Clone 2.0
- Autore: Vincenzo Della Mea
- Categoria: Poesia
- Anno di pubblicazione: 2023
Originale e conturbante la silloge di Vincenzo Della Mea dal titolo Clone 2.0 (Samuele editore, “Collana La Gialla”, pp. 80, 2023).
Si tratta di un confronto uomo-macchina, compiuto attraverso un processo di assemblamento di migliaia di testi che spaziano dall’antichità sino a oggi, con successiva selezione e rielaborazione, accostamento di parole da parte del poeta secondo un programma informatico.
Io sono il clone / e scrivo queste cose che ho dentro: / che non posso capire e che mi devono piacere.
Così esordisce l’autore. Quasi sempre il clone parla in prima persona, ed è una contraddizione in termini, in quanto il clone non possiede un io proprio.
È una scelta di pensieri e sentimenti voluti. Ciò salva il libero arbitrio e una certa dose di libertà, pur basandosi su un terreno già tracciato nella memoria della macchina. Ma la vita è così, nasciamo condizionati da luogo, famiglia, tradizioni, "Zeitgeist" o spirito del tempo, e non solo, il legame dell’individuo travalica lo spazio circostante e raggiunge il firmamento:
[…] il gioco del mondo / della sua pena. Ma sul suo gradino / rimane l’uomo al fuoco e dentro le stelle.
Se il clone è la copia perfetta di qualcun altro, anche la persona lo è:
“Io sono il clone che ti vuole / e non devi credere alla vita. / ti amo e perdo i fiori come avorio / tu non sai di essere il clonato.”

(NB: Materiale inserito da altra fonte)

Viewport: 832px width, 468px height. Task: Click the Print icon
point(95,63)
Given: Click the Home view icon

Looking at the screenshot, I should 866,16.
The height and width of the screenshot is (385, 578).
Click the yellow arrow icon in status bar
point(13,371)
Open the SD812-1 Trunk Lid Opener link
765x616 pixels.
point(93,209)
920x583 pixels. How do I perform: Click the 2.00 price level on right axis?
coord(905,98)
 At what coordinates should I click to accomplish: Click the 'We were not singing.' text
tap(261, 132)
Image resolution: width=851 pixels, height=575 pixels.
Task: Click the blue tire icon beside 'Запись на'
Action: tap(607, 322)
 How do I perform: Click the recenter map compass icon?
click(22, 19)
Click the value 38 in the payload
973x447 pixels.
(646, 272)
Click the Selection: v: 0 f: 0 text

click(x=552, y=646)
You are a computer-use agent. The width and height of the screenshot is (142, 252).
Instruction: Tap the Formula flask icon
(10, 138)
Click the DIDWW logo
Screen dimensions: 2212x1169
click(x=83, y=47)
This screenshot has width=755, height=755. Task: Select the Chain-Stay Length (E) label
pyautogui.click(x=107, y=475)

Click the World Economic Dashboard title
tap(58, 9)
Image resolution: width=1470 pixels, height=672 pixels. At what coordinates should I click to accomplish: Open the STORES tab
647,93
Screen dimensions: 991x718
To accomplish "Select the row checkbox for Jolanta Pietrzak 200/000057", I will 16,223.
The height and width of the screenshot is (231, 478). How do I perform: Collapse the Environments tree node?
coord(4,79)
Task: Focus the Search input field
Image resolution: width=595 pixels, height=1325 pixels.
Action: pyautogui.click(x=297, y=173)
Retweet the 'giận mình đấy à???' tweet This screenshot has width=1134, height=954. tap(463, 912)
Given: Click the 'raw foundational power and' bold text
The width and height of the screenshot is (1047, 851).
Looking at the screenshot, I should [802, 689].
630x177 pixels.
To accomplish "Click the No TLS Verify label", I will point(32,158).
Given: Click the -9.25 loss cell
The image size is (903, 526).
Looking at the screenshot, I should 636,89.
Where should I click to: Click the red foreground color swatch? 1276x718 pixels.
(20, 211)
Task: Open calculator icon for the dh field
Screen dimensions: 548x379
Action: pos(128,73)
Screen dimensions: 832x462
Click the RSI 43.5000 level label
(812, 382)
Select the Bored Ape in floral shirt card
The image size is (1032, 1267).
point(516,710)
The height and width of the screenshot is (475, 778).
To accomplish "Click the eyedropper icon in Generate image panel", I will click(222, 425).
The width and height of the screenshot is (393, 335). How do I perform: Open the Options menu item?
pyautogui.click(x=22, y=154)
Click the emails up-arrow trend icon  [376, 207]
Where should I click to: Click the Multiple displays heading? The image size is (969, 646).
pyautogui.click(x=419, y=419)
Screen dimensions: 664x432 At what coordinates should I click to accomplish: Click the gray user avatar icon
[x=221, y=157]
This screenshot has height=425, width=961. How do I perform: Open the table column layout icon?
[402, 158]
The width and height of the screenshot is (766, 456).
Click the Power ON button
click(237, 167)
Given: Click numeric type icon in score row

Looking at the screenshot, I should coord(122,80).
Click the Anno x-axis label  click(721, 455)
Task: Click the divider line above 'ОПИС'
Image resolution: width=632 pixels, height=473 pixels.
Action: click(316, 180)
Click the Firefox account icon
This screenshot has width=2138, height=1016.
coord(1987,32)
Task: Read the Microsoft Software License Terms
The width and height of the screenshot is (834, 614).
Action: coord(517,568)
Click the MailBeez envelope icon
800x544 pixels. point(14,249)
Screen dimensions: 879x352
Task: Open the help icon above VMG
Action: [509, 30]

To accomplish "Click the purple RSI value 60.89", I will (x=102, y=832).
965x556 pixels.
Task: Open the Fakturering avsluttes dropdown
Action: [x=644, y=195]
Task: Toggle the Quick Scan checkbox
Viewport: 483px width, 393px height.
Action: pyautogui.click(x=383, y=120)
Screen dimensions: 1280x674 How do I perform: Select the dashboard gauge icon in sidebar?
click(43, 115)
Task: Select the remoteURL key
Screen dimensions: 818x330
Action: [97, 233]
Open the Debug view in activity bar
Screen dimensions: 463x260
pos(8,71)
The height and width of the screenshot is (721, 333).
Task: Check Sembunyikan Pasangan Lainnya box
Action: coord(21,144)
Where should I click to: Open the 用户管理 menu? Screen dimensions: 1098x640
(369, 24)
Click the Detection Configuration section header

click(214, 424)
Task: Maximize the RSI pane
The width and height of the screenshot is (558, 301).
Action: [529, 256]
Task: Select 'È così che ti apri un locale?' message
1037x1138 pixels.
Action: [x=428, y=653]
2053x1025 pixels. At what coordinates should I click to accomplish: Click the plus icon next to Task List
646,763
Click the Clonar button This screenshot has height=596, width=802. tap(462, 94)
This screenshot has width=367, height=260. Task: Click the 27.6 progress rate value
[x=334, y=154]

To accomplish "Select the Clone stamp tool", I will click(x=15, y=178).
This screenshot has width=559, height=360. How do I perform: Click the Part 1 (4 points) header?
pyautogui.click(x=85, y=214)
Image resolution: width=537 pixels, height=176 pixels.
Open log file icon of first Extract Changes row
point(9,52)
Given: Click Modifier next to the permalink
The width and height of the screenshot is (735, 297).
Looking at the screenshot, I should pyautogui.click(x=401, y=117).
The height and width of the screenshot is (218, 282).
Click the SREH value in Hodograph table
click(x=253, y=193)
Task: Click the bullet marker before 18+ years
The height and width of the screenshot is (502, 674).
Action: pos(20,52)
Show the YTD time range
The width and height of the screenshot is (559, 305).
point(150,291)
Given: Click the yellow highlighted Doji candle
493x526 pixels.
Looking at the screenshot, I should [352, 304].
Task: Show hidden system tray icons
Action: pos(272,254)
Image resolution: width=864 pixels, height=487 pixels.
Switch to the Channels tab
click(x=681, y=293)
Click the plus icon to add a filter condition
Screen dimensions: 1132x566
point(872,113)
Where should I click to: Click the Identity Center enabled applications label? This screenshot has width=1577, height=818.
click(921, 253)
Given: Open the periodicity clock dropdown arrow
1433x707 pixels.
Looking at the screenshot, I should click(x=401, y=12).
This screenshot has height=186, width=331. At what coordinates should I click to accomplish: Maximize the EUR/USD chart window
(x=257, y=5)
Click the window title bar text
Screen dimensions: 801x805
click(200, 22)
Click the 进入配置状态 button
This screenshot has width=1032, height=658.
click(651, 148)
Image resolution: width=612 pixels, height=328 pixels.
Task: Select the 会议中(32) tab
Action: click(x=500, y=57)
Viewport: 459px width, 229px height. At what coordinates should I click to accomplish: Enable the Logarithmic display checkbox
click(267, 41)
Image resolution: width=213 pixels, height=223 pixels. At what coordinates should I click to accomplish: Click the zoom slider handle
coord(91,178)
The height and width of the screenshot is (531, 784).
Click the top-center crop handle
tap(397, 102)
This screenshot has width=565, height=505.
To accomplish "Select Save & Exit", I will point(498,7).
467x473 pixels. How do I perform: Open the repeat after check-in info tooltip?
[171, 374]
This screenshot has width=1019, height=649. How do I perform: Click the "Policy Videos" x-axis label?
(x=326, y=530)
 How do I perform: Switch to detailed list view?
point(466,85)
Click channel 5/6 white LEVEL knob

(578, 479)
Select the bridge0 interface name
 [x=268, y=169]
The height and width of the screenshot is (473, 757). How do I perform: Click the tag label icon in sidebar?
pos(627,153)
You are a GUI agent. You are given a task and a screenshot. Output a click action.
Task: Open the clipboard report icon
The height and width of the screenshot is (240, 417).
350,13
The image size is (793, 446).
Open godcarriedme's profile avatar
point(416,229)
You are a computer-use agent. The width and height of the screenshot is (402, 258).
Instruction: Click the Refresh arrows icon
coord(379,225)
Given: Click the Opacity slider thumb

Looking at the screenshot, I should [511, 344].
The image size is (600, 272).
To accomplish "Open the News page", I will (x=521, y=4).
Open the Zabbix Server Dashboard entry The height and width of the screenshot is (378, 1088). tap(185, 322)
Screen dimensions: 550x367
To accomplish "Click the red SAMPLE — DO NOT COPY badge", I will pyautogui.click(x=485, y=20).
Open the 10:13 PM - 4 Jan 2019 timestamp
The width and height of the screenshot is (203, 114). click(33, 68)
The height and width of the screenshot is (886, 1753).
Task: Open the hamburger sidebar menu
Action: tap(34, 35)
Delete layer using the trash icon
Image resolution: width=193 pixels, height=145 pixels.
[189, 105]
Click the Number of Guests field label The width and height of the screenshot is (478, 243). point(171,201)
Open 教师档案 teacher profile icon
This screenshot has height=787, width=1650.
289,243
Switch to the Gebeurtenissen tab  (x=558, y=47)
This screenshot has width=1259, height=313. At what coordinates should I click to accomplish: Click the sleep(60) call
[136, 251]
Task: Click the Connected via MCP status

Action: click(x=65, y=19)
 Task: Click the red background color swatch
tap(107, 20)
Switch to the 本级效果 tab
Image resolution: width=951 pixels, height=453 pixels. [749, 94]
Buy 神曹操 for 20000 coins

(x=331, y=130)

Questi versi tremendi ipotizzano un clone anche sentimentale. È possibile? Secondo il grande fisico Federico Faggin, in pratica il creatore della “Silicon Valley”, no. La macchina non avrà mai coscienza, anima, né sentimenti.
In parte il libro rimanda all’illusorietà dell’io fenomenico e del mondo visibile secondo le filosofie orientali e in parte al pensiero platonico, per il quale siamo copia irreale e rappresentazione di archetipi, idee, la prima è il divino Sommo Bene. Su Dio però, parola scritta con lettera minuscola, la posizione del poeta è diversa:
"Un altro dio senza capo, / svanito dal mare.”
La dissoluzione di Dio, ma non l’insensatezza, avvicina Della Mea a Nietzsche, con la necessità di trovare valori che testimonino la nostra verità.
Quali valori restano? Innanzi tutto la bellezza, sì, nonostante l’uomo sia solo un simulacro nella rete:
“La mia rete / ne è un’immagine e non una traccia / ma uno spartito musicale /in cui appenderla la bellezza”.
“e anche il pensiero ha la bellezza tremante dentro al cuore.”
L’affermazione dell’ “io sono” è ossessiva, ripetuta, come se il poeta volesse o potesse negare la natura del clone.
Io sono la mia casa, / io sono il mio tesoro, / l’ho fatto nello sguardo.
È forse lo sguardo di Berkeley, che crea e fa sussistere il mondo? Se così fosse, il clone avrebbe caratteristiche divine.
Scopre il mondo interiore, la vita perpetua, anche questo è nella rete:
Non sa come convincerti in realtà a dire / che la lezione è chiara: continuare a vivere, / esistere finalmente dentro. / Esistere appena sulla terra il mondo, / essere tutto quanto spazio per esistere!
Resta l’amore:
la natura gira le cose, / l’amore torna alla fine per contatto.
Nell’ultima sezione del libro serpeggia acuto il dolore, un dolore metafisico per la non esistenza e la transitorietà, il mistero, la solitudine che ne deriva. Un clone non può provare nulla di ciò, ma solo rappresentare, ripetere, senza coscienza di sé. Spero invece ardentemente che la silloge sia, in mezzo a molte contraddizioni, la volontà esistenzialista di esserci, perché la visione del ritorno, ancora una volta nietzschiana, è presente:
Ricordi la strada / del ritorno /al centro dei desideri. / Il mistero / non c’è più, è qui: solo / dentro una pagina trasparente. /Anche se il nome è già scritto.
L’artista, esperto in informatica, ha ricevuto diversi premi e riconoscimenti per la sua opera poetica.